• _TEXTO PROPORCIONADO_
%%
Al llegar siempre nos ofrecía una cerveza y aprovechaba para darse su palito de Felipe II, que, según él, ¡le curaba todo! Me decía: “Sobrina, vaya al frente y cómpreme unas cervecitas pa’ti y una canequita de Felipe pa’ mi. Es lo único que me cura, calientito, me quita to’ ”.  Ya mayor, enfermó nuevamente y a mí me tocó atenderlo ocasionalmente. Lo visitaba, le ayudaba a comer y todo lo que fuera posible para que estuviera más cómodo y tranquilo. Fueron meses de corre y corre, hasta que al final murió. Irónicamente había vivido más que la mayoría de sus hermanos, incluyendo mi papá.

Siempre escuchaba la radio y así se enteraba de lo que pasaba afuera. Los domingos escuchaba música de boleros que le encantaban. Ese día se levantaba, se bañaba (estaba horas bajo la ducha, tanto que salía blanquecino entre los dedos de pies y manos, por lo que en nuestra familia le ponemos como mote Enriqueta o Enrique, su nombre, a los que se tardan mucho en el baño), se vestía con su camisa blanca, de manga larga, almidonada, y su pantalón gris o negro; se sentaba en el balcón a saludar a todo el que pasaba y a preguntar por los que no veía.

Mi tío Enrique, una vida despreocupada, simple, cotidiana y sin prisa para culminarla. Si hoy viviera, su parsimonia estuviera sacudida por las incertidumbres que este siglo nos ha impuesto a vivir. ¡Salud!
%%
• _DATOS SIN PROCESAR_
%%
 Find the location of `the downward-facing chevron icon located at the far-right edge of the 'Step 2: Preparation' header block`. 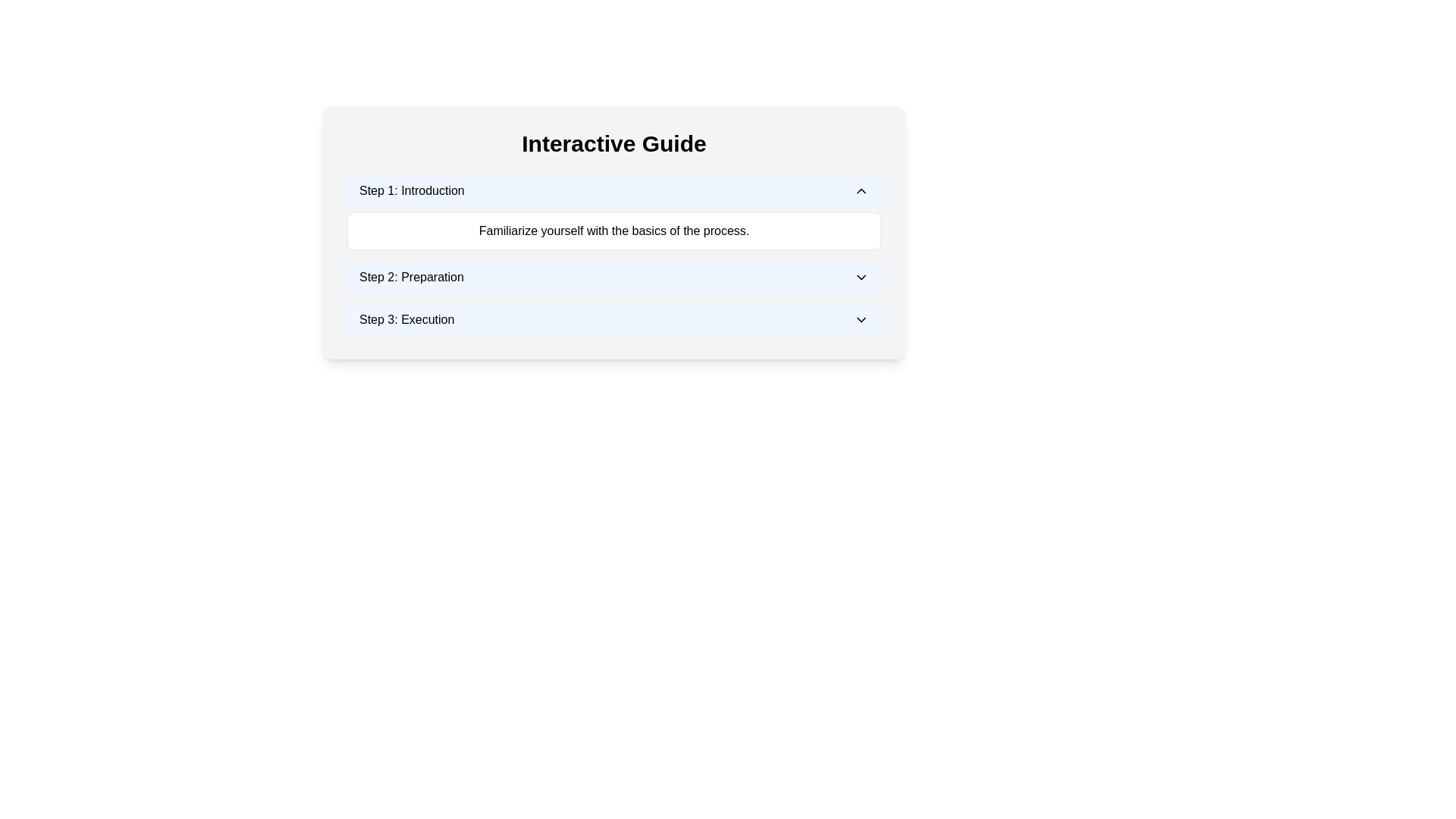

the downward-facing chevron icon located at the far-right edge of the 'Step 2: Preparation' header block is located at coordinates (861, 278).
%%
• _CONSIGNA_
Del texto sobre el tío Enrique, reproduce sin cambios el fragmento que arranca con las palabras "Al llegar siempre" y termina en "incluyendo mi papá.".

• _EJERCICIO RESUELTO_
Al llegar siempre nos ofrecía una cerveza y aprovechaba para darse su palito de Felipe II, que, según él, ¡le curaba todo! Me decía: “Sobrina, vaya al frente y cómpreme unas cervecitas pa’ti y una canequita de Felipe pa’ mi. Es lo único que me cura, calientito, me quita to’ ”.  Ya mayor, enfermó nuevamente y a mí me tocó atenderlo ocasionalmente. Lo visitaba, le ayudaba a comer y todo lo que fuera posible para que estuviera más cómodo y tranquilo. Fueron meses de corre y corre, hasta que al final murió. Irónicamente había vivido más que la mayoría de sus hermanos, incluyendo mi papá.